What is The Difference Between Golf Vs Hunting Rangefinders
Rangefinders have become a popular piece of technology in multiple different areas. Two of the most common consumer uses for rangefinders are golfing and hunting. Despite the fact that these devices are used to find range in both activities, rangefinders for both activities are designed specifically for that activity. What makes the rangefinders different? We are going to take a moment today to take a look at the difference between golfing rangefinders and hunting rangefinders so you can purchase the right device.
Functional Differences in Rangefinders
Both rangefinders use the same type of laser but they don’t use the information gathered the same way. When golfing your rangefinder is used to detect a specific object within a relatively close range. Think a reflective marker on top of a hole flag. In order to see that it uses the idea that the closest object must be the one that you are looking for. This is called first target mode.
In addition to first target mode, a golf rangefinder does not require a precise range. You are looking to determine a rough distance so you know which club to pick and how far to hit the ball. When golfing you don’t need to know much over 400 yards, if you need to know that far.
On the other hand, a hunting rangefinder assumes that you are looking for something at distance, in the woods. It looks for the target at range and ignores everything up close to you. The most common hunting occurs in the woods after all.
A rangefinder for hunting needs to be accurate at further distances than a golf rangefinder. Accuracy on most hunting range finders extends to at least 1,000 yards and some go out to 1,500 yards. The only form of hunting where you do not need a rangefinder that accurate is when you are hunting with a bow. Then for functionality purposes, a golf rangefinder might work.
Feature Differences in Rangefinders
Differences in features are another thing to consider when it comes to which rangefinder is right for which task. Let’s take a look at some feature differences between golfing and hunting rangefinders.

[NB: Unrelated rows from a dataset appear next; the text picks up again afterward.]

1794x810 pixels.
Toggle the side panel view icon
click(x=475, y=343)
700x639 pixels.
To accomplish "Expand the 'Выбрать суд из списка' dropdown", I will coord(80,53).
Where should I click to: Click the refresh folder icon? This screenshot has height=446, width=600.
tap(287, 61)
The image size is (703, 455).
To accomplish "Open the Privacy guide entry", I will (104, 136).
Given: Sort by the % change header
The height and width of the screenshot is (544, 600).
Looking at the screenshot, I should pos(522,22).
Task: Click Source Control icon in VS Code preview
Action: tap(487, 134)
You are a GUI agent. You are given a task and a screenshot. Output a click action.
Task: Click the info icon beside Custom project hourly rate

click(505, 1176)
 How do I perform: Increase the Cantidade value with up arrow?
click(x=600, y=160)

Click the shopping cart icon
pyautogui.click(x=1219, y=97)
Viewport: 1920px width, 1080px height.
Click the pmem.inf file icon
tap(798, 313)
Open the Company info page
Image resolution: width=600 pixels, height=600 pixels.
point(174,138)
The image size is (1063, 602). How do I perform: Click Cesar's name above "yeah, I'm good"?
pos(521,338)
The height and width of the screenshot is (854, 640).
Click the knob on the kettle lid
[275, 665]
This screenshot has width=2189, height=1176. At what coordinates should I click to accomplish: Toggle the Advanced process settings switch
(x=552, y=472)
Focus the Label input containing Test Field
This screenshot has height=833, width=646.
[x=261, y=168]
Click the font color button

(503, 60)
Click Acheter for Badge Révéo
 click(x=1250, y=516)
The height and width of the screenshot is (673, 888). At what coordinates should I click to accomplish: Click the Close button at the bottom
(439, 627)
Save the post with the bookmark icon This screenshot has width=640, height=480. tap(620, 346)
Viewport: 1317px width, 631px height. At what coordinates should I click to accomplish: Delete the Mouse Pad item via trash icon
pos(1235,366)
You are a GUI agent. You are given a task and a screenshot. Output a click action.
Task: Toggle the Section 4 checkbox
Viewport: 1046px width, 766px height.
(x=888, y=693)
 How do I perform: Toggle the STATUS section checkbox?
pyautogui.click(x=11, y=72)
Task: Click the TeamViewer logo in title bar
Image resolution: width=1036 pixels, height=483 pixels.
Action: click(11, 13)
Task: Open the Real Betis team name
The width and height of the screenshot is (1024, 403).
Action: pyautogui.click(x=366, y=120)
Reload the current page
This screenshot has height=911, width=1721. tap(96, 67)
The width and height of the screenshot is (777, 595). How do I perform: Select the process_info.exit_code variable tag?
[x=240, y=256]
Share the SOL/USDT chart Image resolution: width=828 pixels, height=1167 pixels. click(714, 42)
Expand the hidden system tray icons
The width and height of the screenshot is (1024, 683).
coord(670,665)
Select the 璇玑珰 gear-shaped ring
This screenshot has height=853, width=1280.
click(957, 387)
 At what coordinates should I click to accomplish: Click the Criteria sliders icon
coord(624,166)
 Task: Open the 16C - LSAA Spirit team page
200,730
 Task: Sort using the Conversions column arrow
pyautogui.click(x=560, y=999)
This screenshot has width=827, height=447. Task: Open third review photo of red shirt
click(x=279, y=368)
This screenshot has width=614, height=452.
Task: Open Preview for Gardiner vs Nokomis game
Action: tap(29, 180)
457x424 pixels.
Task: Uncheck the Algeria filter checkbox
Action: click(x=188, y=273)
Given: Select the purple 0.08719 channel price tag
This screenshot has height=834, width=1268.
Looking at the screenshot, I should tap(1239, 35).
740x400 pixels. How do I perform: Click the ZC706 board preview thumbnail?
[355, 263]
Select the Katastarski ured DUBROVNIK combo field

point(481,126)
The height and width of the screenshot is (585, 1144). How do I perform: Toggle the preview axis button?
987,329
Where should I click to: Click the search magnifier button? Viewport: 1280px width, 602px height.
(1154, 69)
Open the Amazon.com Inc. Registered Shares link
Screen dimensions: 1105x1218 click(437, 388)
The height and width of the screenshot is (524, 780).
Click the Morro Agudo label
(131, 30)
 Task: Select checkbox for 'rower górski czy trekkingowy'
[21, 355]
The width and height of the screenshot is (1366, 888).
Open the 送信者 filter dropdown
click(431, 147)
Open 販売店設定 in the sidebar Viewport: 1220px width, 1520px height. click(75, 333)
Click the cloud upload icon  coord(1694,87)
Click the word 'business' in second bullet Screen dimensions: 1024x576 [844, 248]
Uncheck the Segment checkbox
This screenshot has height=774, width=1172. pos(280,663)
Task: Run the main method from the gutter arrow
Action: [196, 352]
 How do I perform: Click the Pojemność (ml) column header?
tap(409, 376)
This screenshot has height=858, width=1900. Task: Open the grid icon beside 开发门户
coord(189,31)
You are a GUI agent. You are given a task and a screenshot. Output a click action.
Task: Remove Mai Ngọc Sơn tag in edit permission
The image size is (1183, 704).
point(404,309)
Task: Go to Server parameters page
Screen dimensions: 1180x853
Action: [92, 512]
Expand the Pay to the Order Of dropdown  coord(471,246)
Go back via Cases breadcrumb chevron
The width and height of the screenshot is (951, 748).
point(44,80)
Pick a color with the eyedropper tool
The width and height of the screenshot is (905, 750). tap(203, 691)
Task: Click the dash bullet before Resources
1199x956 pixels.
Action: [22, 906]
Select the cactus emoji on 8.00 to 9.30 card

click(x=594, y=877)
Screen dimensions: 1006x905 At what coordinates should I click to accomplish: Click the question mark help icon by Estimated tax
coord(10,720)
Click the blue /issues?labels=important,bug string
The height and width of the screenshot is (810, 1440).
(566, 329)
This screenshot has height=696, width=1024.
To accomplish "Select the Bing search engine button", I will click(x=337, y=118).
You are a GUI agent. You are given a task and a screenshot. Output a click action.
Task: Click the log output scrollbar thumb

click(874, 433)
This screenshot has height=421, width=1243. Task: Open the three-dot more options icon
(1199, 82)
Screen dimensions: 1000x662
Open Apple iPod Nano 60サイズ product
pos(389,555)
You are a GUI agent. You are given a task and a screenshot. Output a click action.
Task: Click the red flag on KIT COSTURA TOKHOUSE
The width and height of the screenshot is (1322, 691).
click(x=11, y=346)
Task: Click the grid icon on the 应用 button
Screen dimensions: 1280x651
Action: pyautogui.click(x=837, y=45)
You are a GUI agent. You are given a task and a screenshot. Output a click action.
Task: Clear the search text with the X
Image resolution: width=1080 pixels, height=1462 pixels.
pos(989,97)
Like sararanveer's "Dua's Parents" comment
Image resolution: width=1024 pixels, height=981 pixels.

Moving vs. Stationary Target
When you are out hunting you would be extremely lucky if your target never moved. Almost all animals move at least a little. Many hunting rangefinders are capable of tracking a moving target. They can even do so with relatively good precision. Gathering distances in golfing doesn’t require the device to take movement into account. The rangefinder takes a distance to the closest object and calls it good.
Durability of Design
Durability wise, hunting rangefinders tend to take the win. When you are out hunting you are in the wilderness and far more exposed to the elements. The rangefinders for hunting are typically designed to put up with all of the trials you put them through as you go venturing.
Golfing rangefinders tend to be pretty durable too. Just not as durable. During a golfing game, you may be exposed to the elements but not for nearly as long. Plus you aren’t staying in a tent or tree stand when you are golfing.
The targeting mode for golfing rangefinders tends to be a standard mode. You look for one target and it gives you the feedback such as range and maybe windage. You can switch between different range measurements but that is about it. Hunting rangefinders have much more detailed applications. They allow users to get targeting features for pros, beginners, and everywhere in between. Depending on the rangefinder you get for hunting, the number of targeting modes available can vary greatly.
Price of Rangefinders
Rangefinders can come in a wide variety of prices. The quality and manufacturer of the device that you look at will have a significant impact on the cost of the device. A higher-quality brand and a device with more features will naturally cost you more.
The Cost of a Golf Rangefinder
A golfing rangefinder is typically not that high. You can get them starting around $100 and the cost goes up from there. Typically golfers spring for a midrange golf rangefinder. Some rangefinders for golfing can get up to the $400-500 range.
The Cost of a Hunting Rangefinder
A good hunting rangefinder can be found for about the same price as an entry golfing rangefinder. Sometimes even less. Hunting rangefinders aren’t used for that long during every hunt. They don’t need to be able to stay on for minutes at a time or to be used every hole. The most expensive hunting rangefinders can typically be found for somewhere between $300 and $350.
Picking A Rangefinder
The most important thing to consider when you are picking a rangefinder is the purpose of your rangefinder. In almost all cases you don’t want to buy a golfing rangefinder for hunting and vise versa. This will help to ensure that you get the features, targeting acquisition, and targeting modes that you expect.
After the purpose, you will want to consider quality. A good quality rangefinder will typically be something that you want to invest in. You want to be able to trust it when you need it. The last thing you want is to be out on the course or out hunting and not be able to get a range. When we talk about quality we are also meaning reliability because the two go hand-in-hand.
The last major thing you will want to consider is the durability of the rangefinder. Most people want to invest in a rangefinder that will last them for a good while. Plus you need to consider the average whether that you are going to expose the device to. If you live in an area with unusually inclement weather or are going to hunt in one, you will want to buy a rangefinder that can handle that.
Rangefinders are used for more than just golfing and hunting though. When you go to make a purchase, make sure that you are picking one that is designed for your needs. It is also typically a good idea to familiarize yourself with the use and test the device before you get out into the field. You want to be ready before showtime, whether you are golfing or hunting.